Defendants further seek to have the jury's award of $500,000 to Amy Hotaling for loss of services reduced as excessive because it deviates materially from reasonable compensation. The court agrees with plaintiff that the jury was entitled to credit the testimony of the plaintiffs and the medical testimony which demonstrated that Christopher Hotaling suffered crippling brain injuries and requires the care and support of Amy Hotaling to recover. The court derives guidance on this issue from the First Department decision in Louis v Kimmelman, 8 AD3d 206, 207 (1st Dept 2004) wherein the court stated
There is uncontradicted proof that plaintiff sustained brain damage as a result of defendant's negligence, leaving her with severe neurological deficits, including complete deafness in the right ear, headaches, vertigo and balance problems, inability to distinguish sounds, and severe fatigue. In this light, the jury's award of $1.25 million and $750,000 to Louis for past and future pain and suffering, and $200,000 to her husband for loss of services, prior to economic adjustment in accordance with CPLR article 50-A, did not deviate materially from what is reasonable compensation under the circumstances.

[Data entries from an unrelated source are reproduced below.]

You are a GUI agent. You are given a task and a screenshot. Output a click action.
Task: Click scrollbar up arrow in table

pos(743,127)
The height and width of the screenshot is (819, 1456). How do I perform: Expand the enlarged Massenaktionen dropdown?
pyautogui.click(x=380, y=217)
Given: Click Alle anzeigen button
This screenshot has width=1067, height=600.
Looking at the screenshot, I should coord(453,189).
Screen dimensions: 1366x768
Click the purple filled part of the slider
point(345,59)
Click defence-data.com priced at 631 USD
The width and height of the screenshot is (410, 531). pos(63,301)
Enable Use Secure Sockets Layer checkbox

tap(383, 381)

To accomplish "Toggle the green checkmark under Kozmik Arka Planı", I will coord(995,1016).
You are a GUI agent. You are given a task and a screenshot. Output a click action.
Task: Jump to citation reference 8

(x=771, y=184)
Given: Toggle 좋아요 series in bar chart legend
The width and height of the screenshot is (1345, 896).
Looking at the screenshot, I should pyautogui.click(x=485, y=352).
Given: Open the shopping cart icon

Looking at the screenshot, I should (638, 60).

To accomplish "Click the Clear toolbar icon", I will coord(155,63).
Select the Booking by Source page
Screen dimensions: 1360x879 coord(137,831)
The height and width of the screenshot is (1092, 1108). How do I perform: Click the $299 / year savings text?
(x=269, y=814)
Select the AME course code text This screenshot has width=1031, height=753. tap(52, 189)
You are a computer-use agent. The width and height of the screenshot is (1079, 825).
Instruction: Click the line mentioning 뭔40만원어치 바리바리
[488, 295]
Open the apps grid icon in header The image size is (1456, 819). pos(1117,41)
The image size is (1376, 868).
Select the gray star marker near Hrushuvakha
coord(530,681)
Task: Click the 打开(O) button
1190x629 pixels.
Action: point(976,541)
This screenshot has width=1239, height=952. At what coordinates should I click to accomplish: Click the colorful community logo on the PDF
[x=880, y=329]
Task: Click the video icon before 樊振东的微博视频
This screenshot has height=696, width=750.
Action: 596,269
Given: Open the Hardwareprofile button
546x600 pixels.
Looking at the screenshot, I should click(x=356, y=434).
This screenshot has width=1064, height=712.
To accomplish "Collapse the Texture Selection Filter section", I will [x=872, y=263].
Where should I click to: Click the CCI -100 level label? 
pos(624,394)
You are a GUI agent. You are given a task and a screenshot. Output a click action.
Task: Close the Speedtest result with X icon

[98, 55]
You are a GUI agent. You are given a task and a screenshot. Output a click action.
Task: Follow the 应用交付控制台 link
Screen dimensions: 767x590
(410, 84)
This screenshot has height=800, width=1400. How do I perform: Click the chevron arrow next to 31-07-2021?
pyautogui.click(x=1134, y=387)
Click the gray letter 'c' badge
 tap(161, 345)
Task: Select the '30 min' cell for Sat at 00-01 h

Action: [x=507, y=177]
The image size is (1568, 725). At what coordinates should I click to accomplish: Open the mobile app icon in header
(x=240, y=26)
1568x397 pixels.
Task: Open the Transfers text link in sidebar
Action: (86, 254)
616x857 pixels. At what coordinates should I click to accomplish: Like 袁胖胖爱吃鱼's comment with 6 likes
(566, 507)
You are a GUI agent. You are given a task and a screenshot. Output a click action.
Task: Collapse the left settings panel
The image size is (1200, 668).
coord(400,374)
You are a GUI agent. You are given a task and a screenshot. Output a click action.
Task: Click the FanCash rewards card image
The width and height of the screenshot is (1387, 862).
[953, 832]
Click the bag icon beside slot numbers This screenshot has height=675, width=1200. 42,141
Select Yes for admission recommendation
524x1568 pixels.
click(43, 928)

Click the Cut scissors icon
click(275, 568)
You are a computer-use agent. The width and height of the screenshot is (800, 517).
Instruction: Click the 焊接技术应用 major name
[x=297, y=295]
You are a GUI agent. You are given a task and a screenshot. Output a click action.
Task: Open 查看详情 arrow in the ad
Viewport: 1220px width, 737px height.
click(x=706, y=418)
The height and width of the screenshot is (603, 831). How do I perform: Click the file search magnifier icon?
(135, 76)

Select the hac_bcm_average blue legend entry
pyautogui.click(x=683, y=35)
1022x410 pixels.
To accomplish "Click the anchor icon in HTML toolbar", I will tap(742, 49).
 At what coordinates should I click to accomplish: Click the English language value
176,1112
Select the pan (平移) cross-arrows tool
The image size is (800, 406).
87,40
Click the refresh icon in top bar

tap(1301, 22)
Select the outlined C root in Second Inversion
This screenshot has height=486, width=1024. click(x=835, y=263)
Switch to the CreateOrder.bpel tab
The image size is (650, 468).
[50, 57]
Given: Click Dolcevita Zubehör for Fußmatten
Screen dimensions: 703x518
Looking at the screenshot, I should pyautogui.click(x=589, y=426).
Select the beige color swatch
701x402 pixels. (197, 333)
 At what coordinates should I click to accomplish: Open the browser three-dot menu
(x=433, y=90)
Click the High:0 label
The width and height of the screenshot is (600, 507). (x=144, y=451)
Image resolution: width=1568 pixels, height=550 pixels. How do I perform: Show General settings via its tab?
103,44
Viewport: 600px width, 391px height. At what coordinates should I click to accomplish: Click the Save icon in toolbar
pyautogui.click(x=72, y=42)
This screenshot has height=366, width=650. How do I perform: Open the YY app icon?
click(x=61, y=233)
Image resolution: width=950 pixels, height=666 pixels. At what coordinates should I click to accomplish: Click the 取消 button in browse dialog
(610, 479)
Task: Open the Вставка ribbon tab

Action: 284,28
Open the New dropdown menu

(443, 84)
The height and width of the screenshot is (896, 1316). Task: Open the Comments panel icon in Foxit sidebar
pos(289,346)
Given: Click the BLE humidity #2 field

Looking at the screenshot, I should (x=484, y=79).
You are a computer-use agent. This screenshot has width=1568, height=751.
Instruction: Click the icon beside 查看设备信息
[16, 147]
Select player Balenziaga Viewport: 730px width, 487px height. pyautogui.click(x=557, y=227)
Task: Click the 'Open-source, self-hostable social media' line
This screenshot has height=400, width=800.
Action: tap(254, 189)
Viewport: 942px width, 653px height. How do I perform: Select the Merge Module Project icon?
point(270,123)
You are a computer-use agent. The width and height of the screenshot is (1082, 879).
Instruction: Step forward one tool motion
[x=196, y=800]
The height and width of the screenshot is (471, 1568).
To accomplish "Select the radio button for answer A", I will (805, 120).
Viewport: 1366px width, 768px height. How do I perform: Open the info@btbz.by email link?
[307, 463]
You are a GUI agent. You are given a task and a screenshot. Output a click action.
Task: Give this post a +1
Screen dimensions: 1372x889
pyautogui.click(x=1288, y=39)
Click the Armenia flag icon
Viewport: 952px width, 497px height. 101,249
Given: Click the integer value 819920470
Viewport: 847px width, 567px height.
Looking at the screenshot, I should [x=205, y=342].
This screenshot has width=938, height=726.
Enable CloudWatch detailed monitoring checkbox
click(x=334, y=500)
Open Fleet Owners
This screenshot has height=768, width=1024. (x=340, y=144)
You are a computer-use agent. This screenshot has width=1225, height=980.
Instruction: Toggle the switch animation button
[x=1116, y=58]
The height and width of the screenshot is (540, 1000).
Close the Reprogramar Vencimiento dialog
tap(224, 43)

Arguably, the jury by its verdict in this case determined that the injuries suffered by Christopher Hotaling in this case were more severe than those in Louis and there was testimony by the plaintiffs of the extent to which Amy Hotaling not only lost the services of Christopher Hotaling but was now required to participate in his care and rehabilitation. Based on the record evidence, this court finds that the jury's verdict represents fair and reasonable compensation. The defendants fail to cite any case law relevant to the injuries suffered by the plaintiff in this action which would suggest otherwise.
Finally, the defendants' motion to dismiss the City of New York as an improper party is untimely as it was not raised at trial before this court. Kroupova v Hill, 242 A.D. 218 (1st Dept. 1997).
Accordingly, it is
ORDERED and ADJUDGED that the defendants' motion is DENIED in its entirety.
This is the decision and order of the court.